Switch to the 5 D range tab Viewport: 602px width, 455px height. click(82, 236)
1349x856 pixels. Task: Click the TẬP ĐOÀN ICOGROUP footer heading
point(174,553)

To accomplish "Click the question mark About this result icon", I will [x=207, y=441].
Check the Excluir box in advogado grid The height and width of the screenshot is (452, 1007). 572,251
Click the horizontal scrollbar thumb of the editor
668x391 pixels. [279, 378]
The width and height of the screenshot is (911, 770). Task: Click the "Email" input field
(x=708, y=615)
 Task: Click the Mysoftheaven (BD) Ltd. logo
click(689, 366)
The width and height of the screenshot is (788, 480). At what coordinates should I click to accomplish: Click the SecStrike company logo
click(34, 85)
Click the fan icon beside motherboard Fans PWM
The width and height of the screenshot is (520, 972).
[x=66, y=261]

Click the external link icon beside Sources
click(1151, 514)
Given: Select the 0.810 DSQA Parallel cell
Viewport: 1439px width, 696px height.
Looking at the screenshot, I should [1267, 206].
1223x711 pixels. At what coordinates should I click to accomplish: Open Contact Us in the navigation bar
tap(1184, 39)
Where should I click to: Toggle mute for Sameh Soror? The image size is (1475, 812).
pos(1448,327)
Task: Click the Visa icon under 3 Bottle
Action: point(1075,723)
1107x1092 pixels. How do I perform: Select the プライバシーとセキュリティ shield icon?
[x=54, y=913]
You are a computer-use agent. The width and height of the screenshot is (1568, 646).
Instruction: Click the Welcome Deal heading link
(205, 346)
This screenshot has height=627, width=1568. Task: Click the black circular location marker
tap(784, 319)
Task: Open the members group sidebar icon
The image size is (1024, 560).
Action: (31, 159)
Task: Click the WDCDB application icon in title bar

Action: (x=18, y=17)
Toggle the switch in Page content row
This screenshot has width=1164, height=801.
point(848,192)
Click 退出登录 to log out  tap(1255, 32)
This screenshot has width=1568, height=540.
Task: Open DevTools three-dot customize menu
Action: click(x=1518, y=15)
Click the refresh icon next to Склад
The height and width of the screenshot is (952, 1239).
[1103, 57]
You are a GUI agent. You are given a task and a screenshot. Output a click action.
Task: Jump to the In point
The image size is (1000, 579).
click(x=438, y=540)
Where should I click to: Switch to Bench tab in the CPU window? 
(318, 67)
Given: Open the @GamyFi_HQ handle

* Task item: Out of the material above, select every line that holds the string "agent".

* Answer space:
You are a computer-use agent. The width and height of the screenshot is (1568, 646).
You are a GUI agent. You are given a task and a screenshot. Output a click action.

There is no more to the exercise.